The Chairman, Zinox Group, Leo Stan Ekeh has said Nigeria stands a better position to create more billionaires, should government invest heavily in information and communications technology (ICT) that is currently driving global economies.

“With the right kind of investment in technological platforms and the overwhelming support of the government in providing the requisite enabling environment, Nigeria can effortlessly produce global billionaires from the ICT sector,” Ekeh said.

He made the disclosure recently when he was interviewed by the Cable News Network (CNN).

Serial digital entrepreneur, Ekeh who has built arguably Africa’s most integrated ICT conglomerate – the Zinox Group – is confident that with significant investment in ICT, the challenge of youth unemployment, inadequate opportunities and growing restiveness among the youth can be arrested. For this to happen, however, the government has to actively engage the youths by investing massively in ICT which, in his opinion, has become the fancy of young people.

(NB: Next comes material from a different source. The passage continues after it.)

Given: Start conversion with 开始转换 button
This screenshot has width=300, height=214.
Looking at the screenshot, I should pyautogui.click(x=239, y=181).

Ekeh is a firm believer in the numerous opportunities which abound in the rapidly evolving ICT-driven future – a knowledge economy in which wealth is no longer the exclusive preserve of a privileged few.

“The miracle of ICT is that it is the only profession in the world today that can make the child of a poor man to become the richest man in the world. The challenge, however, is that majority of our youths are in a closed community in which the standards are still poor so they cannot exhibit their innate intellectual strength. As a result, they are seen as defeated and a lot of them are unemployed,” Ekeh said.

“We are doing our bit to correct this situation but government support will go a long way in helping the country achieve more. Presently, Zinox is building digital training centres and tech hubs across the country and empowering many of our youths. We have also committed some significant investment in a number of tech start-ups. Recently, we invested in an Ibadan-based software company – Xputer. Interestingly, some of the apps being created by the young chaps Xputer are driving the business processes of the major e-commerce outfits in the country. All they needed was a bit of exposure and support to help them scale up,” Ekeh added.

“The same situation applies to many of our youth. Today, if you give these youths the right platforms, which I must say is not expensive, Nigeria can produce a minimum of 10 billionaires from the ICT sector in the next few years,” he added.
According to him, 99 per cent of youths today want to go into trending professions like lifestyle professions and that is what ICT really is. If government invests in this sector as it should, Nigeria is capable of producing several billionaires straight out of the technology space.

Among his many tech ventures, Ekeh pioneered Zinox Computers, Nigeria’s first internationally certified and most popular indigenous computer brand which has powered several international conferences including the African Union conference in Gambia and the 18th Commonwealth Heads of Government Meeting (CHOGM), which held in Abuja in 2003, in addition to being severally deployed by the Independent National Electoral Commission (INEC) in the registration and successful conduct of elections in Nigeria.

“We came with a computer with an in-built surge protector in line with the peculiar power challenges in Nigeria. At Zinox, we are closest to the people with 14 offices nationwide. Zinox has sold in every local government and town in the country today and the call centre is 24 hours. It’s a brand for Nigeria – global standard but specific to Nigeria,” he noted.